• **SOURCE DATA**
--- --- ---
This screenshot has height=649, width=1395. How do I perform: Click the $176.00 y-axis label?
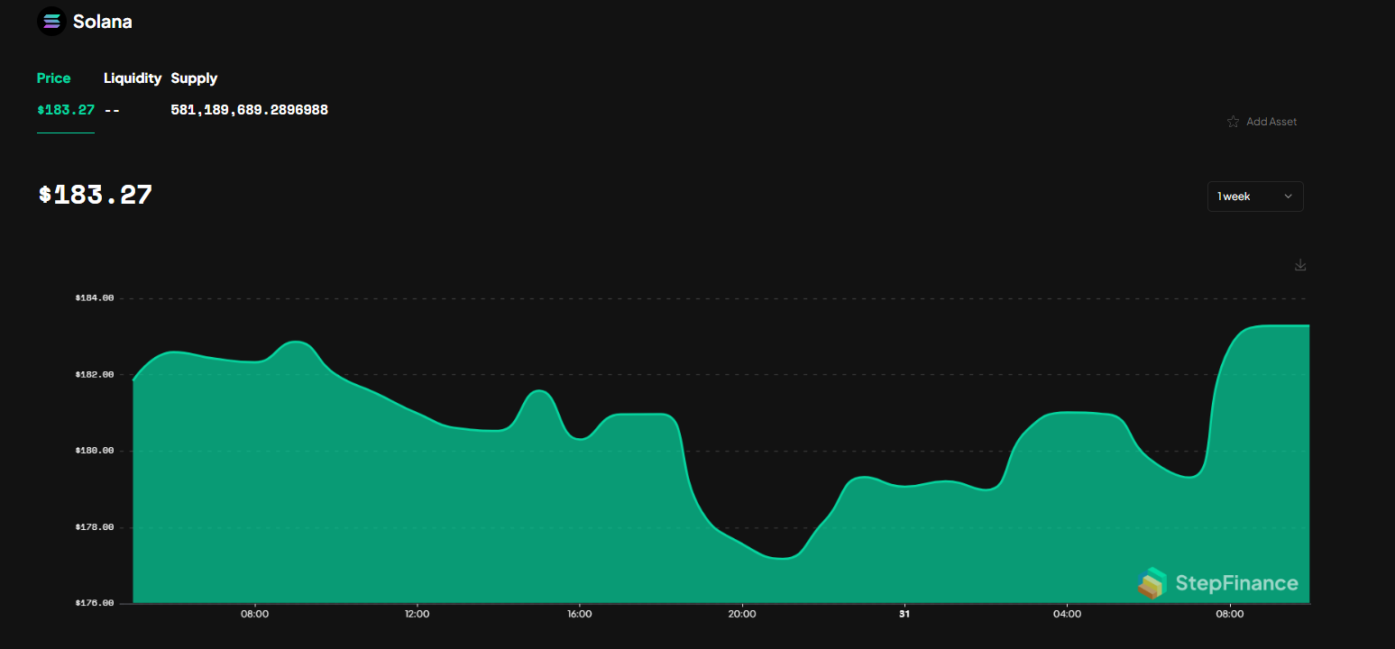click(95, 603)
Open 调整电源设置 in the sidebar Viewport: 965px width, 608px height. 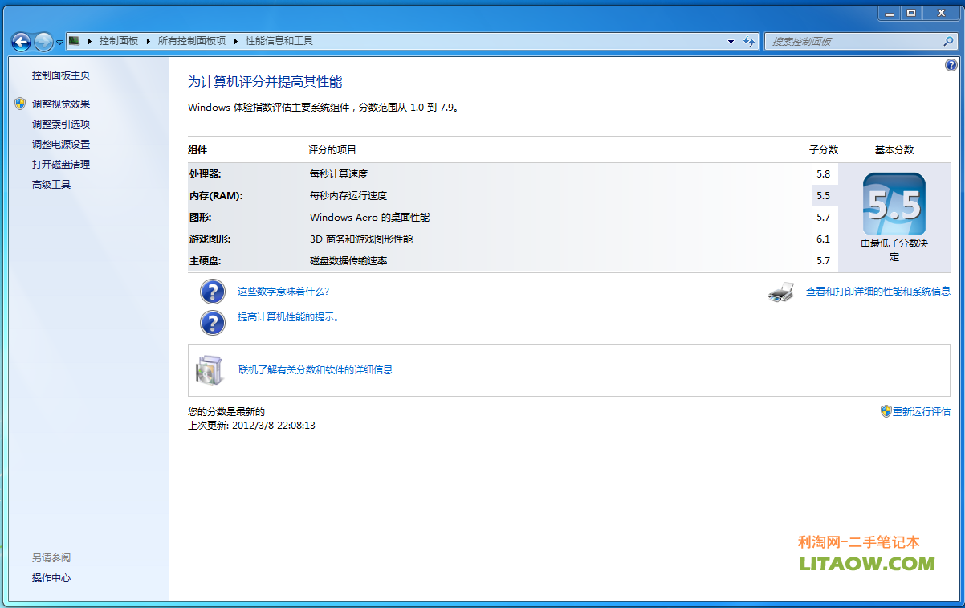pos(59,144)
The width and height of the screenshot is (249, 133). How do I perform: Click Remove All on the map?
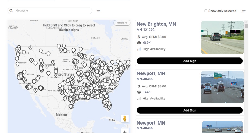[x=122, y=23]
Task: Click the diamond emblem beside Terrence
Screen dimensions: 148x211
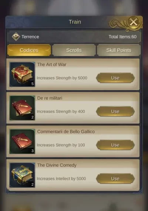Action: point(16,37)
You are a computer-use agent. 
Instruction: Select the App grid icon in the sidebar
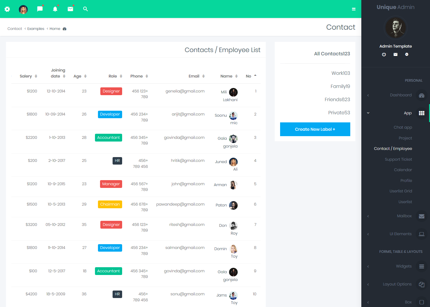pyautogui.click(x=421, y=113)
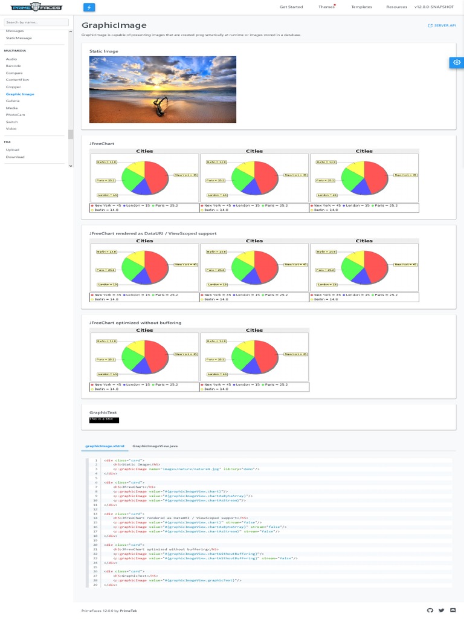Open Galleria in the sidebar
464x619 pixels.
[13, 101]
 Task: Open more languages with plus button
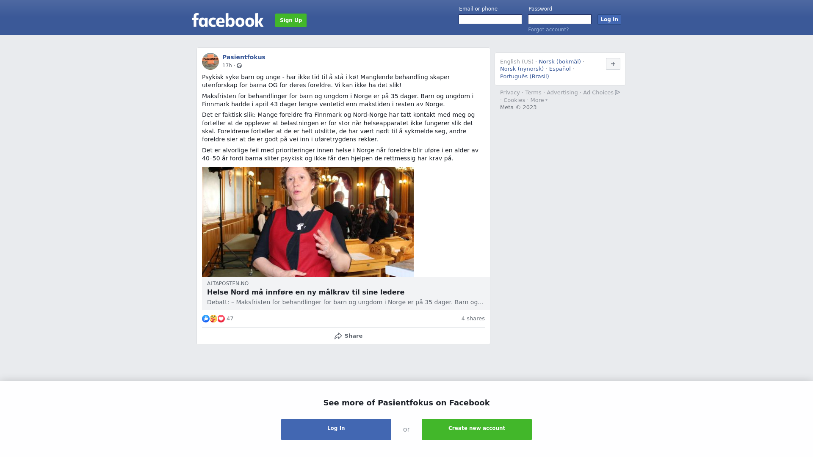(x=613, y=64)
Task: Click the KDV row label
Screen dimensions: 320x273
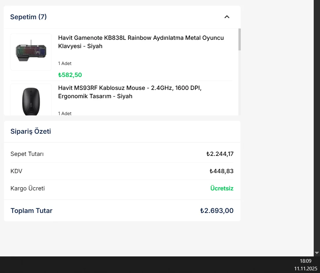Action: [x=17, y=171]
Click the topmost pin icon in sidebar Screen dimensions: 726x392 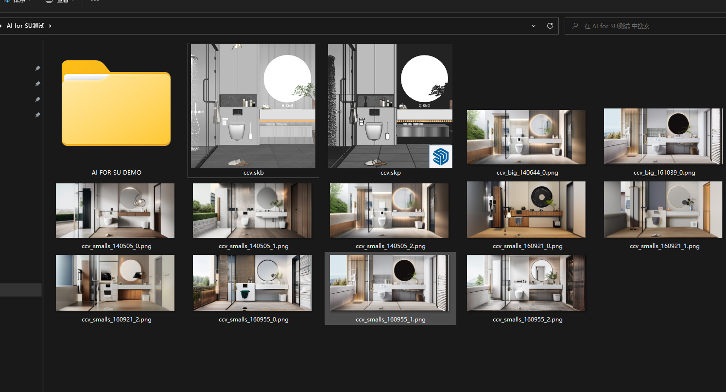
--- --- ---
Please reproduce only the lines from the one holding "Task: Open more languages with plus button" through the final line of the listing above, both included, with each picture left out.

 Task: Open more languages with plus button
(x=613, y=64)
Task: Click the KDV row label
Screen dimensions: 320x273
Action: [x=17, y=171]
Click the topmost pin icon in sidebar Screen dimensions: 726x392 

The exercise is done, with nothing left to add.